VC and angel investors are likely to want ‘customary drag and tag provisions’ in relation to a capital raise for your startup. We’ve explained below what these provisions mean for you.
Drag along rights
Drag along rights enable a majority shareholder to force a minority shareholder to join in a sale of the company. In other words, minority shareholders not involved in the sale are dragged along on the sale.
Drag along rights are designed to protect the majority shareholder and as they enable the sale of the whole company by buying out minority shareholders. Your investors who are likely to be the majority shareholders as your startup progresses will consider these rights to be important.
Tag along rights
Tag along rights give the minority shareholder the right to sell its stake in the company by joining a majority shareholder selling its stake.

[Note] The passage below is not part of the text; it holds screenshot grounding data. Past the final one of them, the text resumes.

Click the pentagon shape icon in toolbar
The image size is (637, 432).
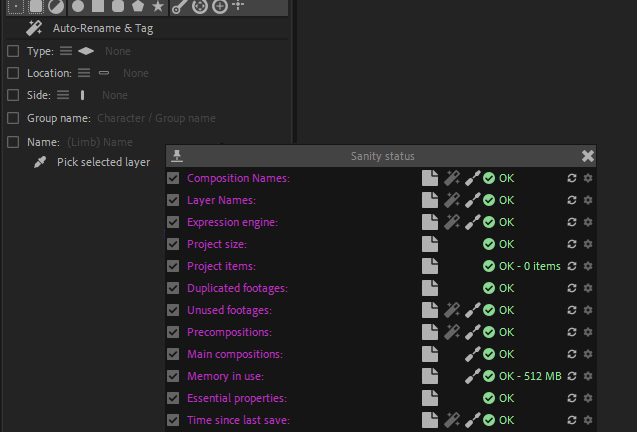click(137, 7)
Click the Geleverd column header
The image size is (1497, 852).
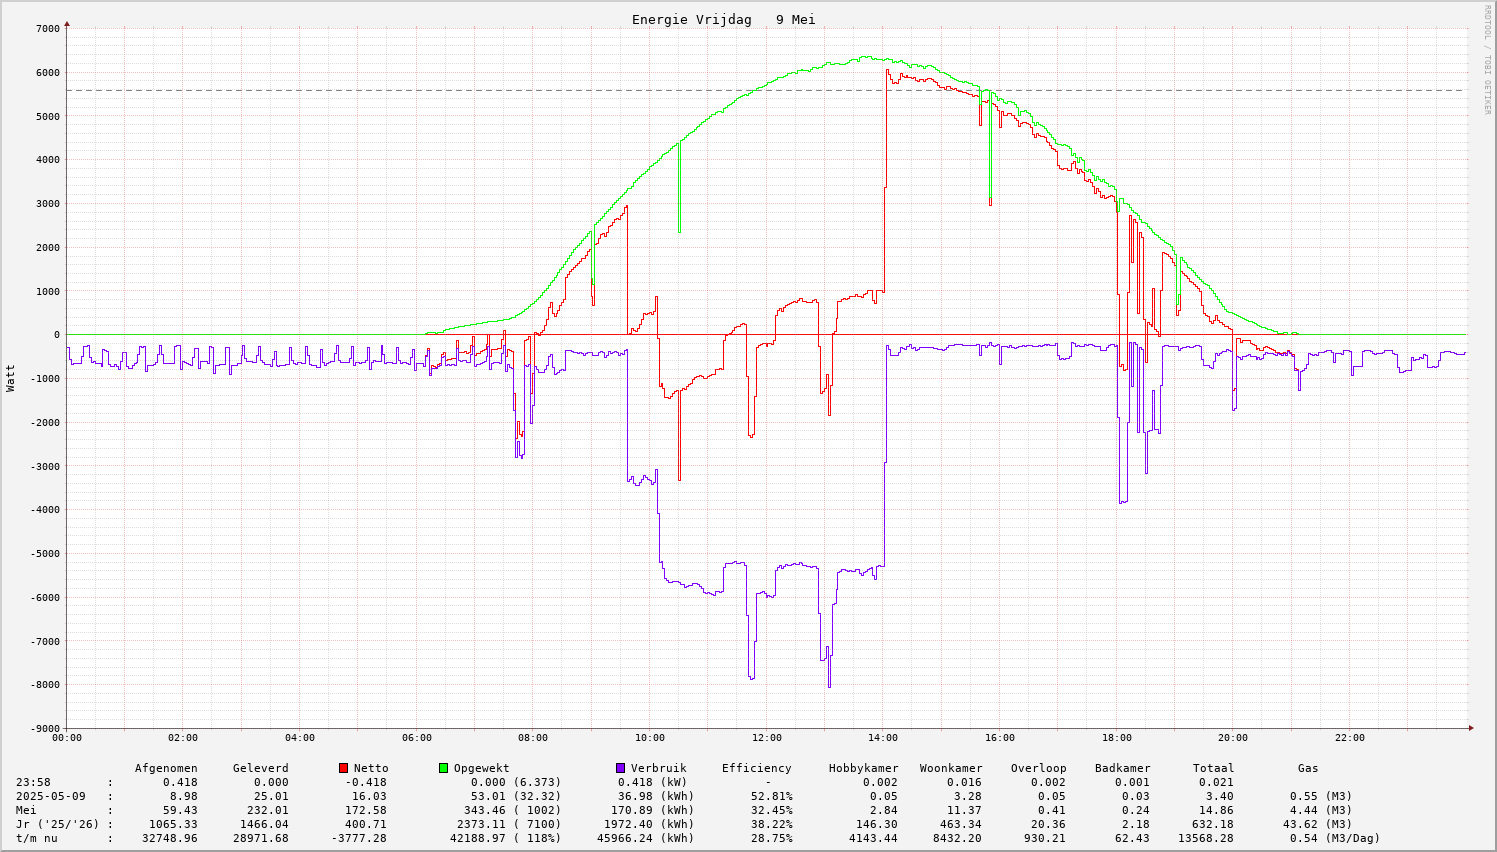(x=260, y=768)
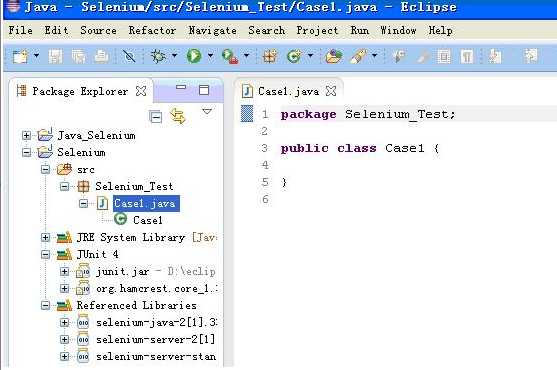
Task: Click the New file wizard toolbar icon
Action: pyautogui.click(x=20, y=56)

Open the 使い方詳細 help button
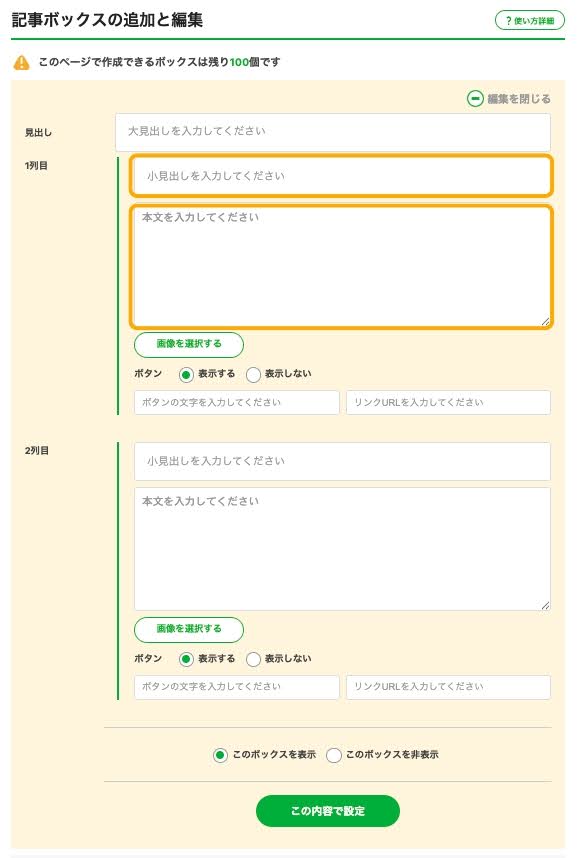coord(529,21)
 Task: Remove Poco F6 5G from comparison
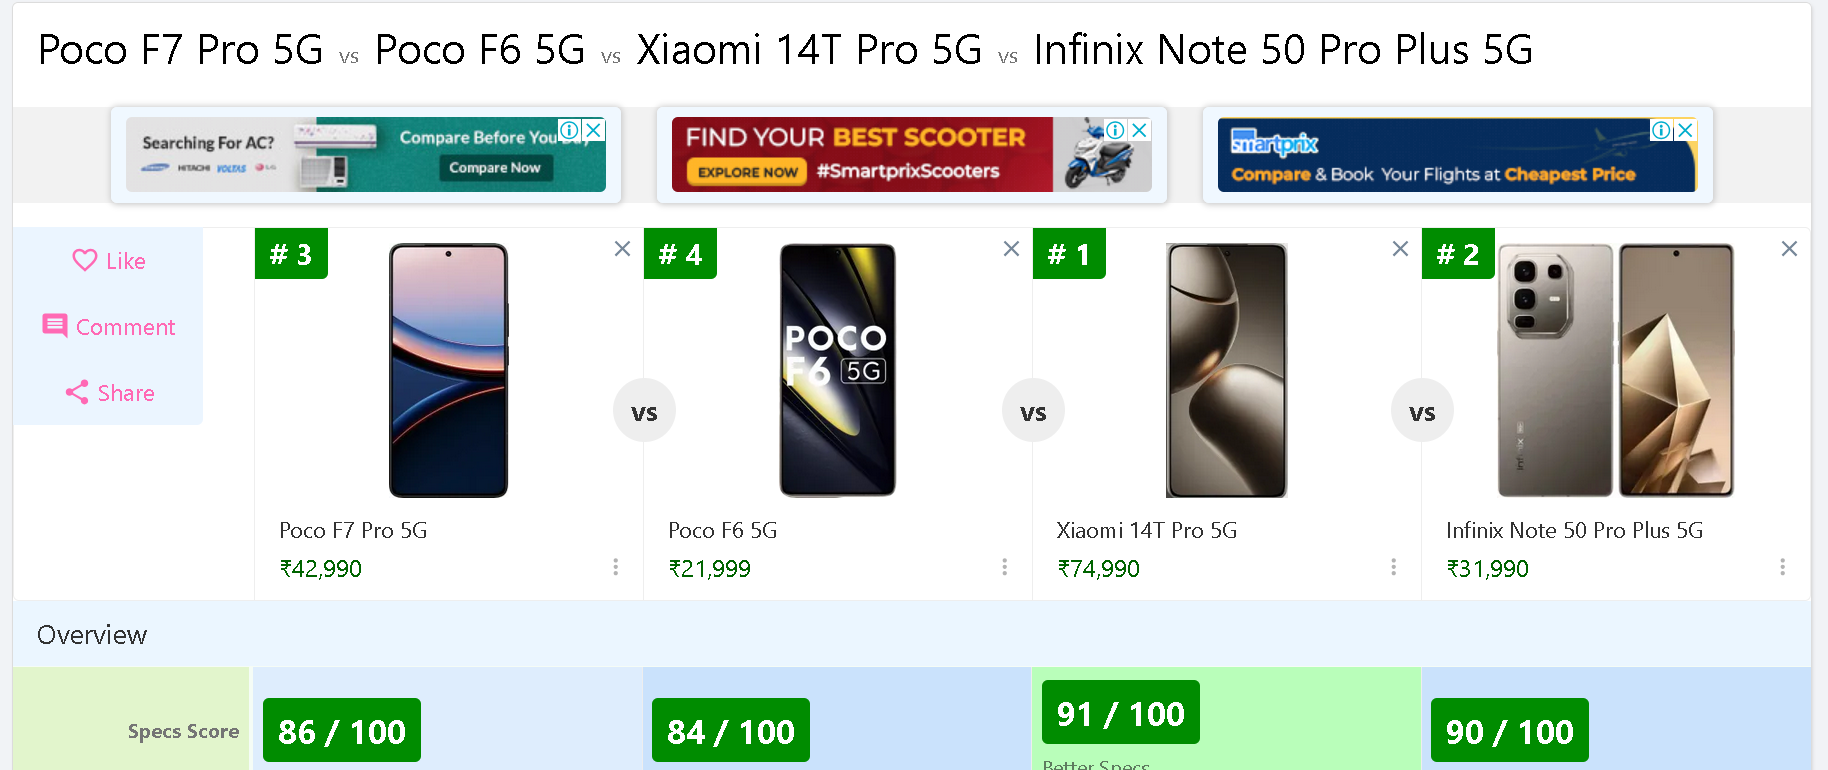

Tag alongs, in effect, oblige the majority shareholder to include minority shareholders in any sale negotiations. This is important for you as the founder since your investor often has better access to potential buyers, and may be able to negotiate better pricing and terms.
Co-sale rights are similar to tag along rights, but applies when a majority shareholder is selling only a proportion of its shares. The sale is made conditional on an offer being made to minority shareholders to sell the same proportion of their shares.
One issue is that the buyer can end up with a large majority interest in the company, which may unsettle the remaining shareholders and may mean a new board of directors is on the way.